When Your Hair Grows...

 For some girls, hair growth is tied to beauty. It's also looked at as if it were some accomplishment. Many of us were taught that as black women, our hair would never grow. It would never get past neck length.
 Now my hair is at a nice length where I can do many styles that I really could not do before. I'm very happy with the results but I know if I would have taken care of it better, it would probably be longer. However, I'm very glad that I retained everything that I grew.

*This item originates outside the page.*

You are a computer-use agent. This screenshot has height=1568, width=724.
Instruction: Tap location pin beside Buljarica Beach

 Here is the problem. Our hair grows. It's just that with the way our hair is, it's fragile and will break. We have to learn how to retain what we grow. Protective styling is the way to do it. I keep my hair in braids for four to six months at a time and cover with lace front wigs. Then I straighten my hair and see where I've gotten. I've gone eight months without straightening. I rebraid my hair every month and keep it tucked away.

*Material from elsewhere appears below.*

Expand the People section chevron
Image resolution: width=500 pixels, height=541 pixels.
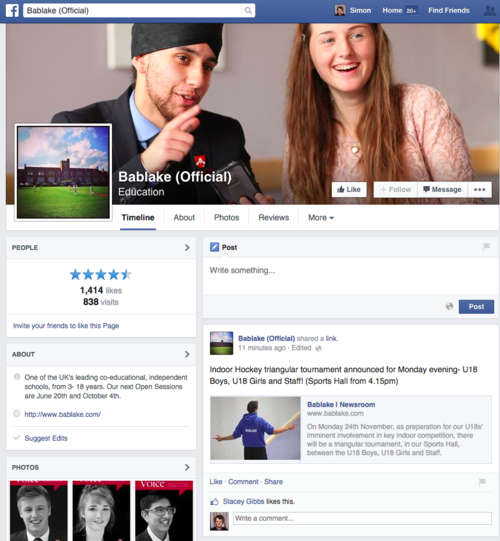pyautogui.click(x=187, y=247)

 Because I'm mostly at home, I can get away with ignoring the hell out of my hair. That's a plus but many women don't have that luxury. You have to go to work and leave your house. I can go an entire week and not feel the sun on my face. Yeah, lupus is a bitch and keeps me bedbound most of the time. But it works to my hair's advantage because I don't have to do anything to it.

I mostly just wash my hair when my arthritis says that its okay, condition it in the shower, let it air dry, rebraid and moisturize and throw a wig on it when I go somewhere. When I'm at home, I tie my hair up in a scarf and that's that. It's like that for weeks. And weeks. And weeks. 

Then I'll see something on TV or watch Black girls doing their hair on YouTube and suddenly, I want to run my fingers through my locks without them getting tangled in seconds. So I straighten my hair and am now happy with the results. I sometimes wish that my life would be different if I had more hair. DOn't get me wrong. My hair was always beautiful and thick but it was always neck length. 
I wanted longer hair. I wanted to see if I could grow my hair. I was brainwashed all my life into thinking that I had to be another race or at least of mixed race to get desirable hair. I looked on with envy at other women with long hair. 

Some of you don't consider my hair as anything special. As you twirl your waist-length hair around your fingers, know this. My hair is beautiful to me. It doesn't have to be beautiful to you. That's the brainwashing that I went through years ago, and I won't ever let it affect me again. It'll be probably four years before my hair reaches that length. But I'm not in a rush. I'm finally happy with it. That's all that matters.